Work instruction → On the basis of the records below, report how many lines contain the word "computer". Nothing else should be given.

:::

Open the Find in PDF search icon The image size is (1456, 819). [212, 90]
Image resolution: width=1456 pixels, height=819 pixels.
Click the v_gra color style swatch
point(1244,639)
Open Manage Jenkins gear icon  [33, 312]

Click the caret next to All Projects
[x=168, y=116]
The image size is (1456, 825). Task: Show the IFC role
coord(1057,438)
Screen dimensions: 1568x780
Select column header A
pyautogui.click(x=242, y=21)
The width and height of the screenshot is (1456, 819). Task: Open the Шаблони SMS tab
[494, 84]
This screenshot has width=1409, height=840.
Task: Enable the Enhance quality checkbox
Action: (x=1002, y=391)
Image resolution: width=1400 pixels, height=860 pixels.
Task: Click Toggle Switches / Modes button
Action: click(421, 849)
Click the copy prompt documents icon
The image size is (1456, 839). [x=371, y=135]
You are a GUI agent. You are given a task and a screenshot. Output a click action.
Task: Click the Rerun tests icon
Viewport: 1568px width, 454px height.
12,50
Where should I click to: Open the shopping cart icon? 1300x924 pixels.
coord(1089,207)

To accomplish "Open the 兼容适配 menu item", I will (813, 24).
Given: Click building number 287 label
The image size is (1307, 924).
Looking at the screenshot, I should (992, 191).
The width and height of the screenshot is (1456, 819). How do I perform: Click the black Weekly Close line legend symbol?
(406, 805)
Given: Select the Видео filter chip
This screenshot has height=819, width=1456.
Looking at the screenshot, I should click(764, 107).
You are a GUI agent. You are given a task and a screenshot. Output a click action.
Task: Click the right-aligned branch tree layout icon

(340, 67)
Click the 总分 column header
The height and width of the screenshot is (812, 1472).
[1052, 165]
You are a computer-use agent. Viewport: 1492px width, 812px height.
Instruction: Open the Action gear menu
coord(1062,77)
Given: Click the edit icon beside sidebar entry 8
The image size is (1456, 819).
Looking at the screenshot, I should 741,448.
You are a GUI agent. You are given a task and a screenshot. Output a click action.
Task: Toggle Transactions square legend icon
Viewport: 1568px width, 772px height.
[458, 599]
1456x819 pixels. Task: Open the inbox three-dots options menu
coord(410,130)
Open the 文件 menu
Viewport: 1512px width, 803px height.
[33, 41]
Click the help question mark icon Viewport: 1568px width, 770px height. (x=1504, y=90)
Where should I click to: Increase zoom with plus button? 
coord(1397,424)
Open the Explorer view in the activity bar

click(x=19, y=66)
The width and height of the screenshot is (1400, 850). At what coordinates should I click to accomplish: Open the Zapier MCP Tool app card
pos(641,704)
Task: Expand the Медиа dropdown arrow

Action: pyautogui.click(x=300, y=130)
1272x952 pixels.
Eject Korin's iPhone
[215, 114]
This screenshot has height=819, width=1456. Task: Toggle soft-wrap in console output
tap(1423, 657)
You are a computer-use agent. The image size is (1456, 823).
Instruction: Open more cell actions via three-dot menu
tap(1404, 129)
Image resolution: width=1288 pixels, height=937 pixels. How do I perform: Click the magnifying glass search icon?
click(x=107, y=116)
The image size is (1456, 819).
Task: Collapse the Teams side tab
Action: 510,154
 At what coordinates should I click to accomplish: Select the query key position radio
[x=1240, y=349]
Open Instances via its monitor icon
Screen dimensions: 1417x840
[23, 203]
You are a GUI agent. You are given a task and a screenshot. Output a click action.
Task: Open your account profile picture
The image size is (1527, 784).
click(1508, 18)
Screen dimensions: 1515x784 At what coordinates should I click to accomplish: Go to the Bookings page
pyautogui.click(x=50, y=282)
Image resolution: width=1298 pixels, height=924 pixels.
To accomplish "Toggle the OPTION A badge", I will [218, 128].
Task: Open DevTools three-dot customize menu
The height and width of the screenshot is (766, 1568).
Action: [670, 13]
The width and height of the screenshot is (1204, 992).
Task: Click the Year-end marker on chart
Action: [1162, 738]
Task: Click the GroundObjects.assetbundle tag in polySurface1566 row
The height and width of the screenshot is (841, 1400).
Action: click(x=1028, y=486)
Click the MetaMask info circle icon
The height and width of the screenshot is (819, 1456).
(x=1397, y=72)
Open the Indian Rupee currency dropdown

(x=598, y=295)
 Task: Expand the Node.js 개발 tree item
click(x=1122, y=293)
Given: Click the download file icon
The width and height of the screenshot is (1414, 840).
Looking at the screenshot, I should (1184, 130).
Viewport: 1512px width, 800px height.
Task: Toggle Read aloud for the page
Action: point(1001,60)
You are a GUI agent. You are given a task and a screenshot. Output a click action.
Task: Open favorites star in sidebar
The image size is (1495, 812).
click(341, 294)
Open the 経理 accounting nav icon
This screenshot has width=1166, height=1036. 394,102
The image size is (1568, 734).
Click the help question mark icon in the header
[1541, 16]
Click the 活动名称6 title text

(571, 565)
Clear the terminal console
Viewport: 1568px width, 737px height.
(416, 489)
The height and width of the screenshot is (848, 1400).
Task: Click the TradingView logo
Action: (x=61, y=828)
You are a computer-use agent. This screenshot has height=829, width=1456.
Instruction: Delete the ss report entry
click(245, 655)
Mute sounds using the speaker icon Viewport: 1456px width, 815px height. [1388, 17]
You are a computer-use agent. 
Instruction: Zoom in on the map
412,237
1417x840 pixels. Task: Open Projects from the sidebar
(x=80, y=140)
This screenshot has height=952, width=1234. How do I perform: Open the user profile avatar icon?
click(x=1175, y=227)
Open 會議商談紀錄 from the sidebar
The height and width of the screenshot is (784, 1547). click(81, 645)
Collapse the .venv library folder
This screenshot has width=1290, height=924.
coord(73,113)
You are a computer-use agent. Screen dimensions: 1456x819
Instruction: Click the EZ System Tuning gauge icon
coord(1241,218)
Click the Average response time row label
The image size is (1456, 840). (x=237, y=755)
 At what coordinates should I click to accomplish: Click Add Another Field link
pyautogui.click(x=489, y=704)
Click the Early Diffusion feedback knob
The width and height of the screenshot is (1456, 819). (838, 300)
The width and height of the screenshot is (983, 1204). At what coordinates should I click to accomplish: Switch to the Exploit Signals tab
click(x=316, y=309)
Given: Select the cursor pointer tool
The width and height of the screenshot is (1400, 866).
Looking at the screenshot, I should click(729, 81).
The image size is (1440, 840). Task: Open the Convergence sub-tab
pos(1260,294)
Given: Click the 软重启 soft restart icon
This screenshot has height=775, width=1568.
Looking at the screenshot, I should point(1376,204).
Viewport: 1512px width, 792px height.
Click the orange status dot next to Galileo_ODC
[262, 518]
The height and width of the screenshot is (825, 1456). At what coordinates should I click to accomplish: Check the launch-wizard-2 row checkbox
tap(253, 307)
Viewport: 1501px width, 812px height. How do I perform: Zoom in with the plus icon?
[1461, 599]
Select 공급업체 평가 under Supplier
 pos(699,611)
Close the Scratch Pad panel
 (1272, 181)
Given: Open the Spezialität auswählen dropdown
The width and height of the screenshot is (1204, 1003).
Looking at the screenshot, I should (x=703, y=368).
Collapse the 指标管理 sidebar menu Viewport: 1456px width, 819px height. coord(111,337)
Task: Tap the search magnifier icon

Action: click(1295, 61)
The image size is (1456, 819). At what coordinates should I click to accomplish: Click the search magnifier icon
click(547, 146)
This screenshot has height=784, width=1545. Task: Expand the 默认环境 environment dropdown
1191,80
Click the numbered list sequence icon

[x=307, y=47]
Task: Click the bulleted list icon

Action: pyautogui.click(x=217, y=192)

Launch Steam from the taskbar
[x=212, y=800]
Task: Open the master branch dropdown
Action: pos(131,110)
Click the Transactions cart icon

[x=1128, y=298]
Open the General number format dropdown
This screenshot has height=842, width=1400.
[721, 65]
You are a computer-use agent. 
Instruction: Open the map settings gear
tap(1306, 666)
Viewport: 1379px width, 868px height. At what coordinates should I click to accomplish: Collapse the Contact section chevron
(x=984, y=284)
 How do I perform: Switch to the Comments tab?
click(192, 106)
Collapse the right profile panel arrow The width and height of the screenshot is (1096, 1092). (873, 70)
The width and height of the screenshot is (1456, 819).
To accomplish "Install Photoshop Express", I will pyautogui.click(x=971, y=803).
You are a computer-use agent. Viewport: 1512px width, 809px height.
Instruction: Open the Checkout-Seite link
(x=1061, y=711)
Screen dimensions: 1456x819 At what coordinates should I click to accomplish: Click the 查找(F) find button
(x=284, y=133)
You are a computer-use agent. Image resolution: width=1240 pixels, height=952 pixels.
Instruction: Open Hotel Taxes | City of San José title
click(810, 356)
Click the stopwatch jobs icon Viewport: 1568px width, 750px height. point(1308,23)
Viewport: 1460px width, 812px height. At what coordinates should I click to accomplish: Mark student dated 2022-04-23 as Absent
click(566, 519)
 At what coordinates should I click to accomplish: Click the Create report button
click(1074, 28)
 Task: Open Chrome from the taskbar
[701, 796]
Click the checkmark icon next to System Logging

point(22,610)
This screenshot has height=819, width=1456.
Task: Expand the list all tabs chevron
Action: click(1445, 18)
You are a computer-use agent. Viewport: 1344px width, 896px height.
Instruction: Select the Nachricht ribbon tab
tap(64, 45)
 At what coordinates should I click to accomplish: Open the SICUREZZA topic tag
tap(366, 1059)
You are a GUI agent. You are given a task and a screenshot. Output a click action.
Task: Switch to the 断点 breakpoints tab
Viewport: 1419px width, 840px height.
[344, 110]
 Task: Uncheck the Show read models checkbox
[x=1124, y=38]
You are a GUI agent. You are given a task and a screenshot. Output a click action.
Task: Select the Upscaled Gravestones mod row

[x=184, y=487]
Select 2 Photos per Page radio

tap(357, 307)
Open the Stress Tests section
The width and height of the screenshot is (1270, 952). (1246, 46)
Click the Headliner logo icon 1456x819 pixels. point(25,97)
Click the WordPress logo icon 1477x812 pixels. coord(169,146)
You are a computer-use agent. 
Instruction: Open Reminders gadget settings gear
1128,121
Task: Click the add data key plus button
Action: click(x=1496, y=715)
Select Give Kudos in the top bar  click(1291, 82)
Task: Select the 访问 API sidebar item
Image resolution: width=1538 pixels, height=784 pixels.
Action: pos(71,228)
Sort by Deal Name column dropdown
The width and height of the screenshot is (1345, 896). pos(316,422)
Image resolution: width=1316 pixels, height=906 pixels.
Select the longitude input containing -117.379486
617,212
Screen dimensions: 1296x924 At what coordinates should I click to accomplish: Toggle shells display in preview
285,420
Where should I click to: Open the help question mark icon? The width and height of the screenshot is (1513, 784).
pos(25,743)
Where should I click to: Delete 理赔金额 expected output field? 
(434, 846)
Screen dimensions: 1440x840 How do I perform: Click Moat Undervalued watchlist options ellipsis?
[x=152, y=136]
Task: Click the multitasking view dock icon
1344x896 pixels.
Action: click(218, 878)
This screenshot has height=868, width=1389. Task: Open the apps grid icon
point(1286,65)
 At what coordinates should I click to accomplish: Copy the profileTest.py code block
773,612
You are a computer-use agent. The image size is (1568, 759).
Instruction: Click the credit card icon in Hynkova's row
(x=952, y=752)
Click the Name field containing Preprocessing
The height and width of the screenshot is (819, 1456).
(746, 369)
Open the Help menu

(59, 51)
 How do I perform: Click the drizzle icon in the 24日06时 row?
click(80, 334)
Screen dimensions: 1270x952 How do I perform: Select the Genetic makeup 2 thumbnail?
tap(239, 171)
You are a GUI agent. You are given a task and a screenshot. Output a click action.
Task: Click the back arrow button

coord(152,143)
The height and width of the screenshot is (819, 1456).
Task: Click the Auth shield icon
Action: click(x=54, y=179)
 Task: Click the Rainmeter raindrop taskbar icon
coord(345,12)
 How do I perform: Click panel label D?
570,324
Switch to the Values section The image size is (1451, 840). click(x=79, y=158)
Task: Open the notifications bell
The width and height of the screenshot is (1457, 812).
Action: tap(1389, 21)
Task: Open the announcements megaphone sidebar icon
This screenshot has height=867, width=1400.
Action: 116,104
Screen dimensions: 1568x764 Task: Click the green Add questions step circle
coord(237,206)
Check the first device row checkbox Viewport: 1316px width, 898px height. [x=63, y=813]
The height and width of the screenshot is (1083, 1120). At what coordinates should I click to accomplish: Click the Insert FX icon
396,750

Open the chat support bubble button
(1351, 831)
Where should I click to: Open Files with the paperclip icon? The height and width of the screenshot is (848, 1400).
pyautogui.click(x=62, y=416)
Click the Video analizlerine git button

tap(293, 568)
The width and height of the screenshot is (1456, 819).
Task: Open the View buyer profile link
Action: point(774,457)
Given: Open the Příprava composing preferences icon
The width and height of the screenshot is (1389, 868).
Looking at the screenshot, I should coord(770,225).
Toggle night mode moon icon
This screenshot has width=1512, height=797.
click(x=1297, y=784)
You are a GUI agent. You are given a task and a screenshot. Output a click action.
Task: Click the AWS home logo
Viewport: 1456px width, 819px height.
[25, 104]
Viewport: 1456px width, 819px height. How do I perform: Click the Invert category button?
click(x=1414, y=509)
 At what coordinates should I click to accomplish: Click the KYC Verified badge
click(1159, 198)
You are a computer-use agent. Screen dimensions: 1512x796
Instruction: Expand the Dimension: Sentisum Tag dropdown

:::

Answer box → 12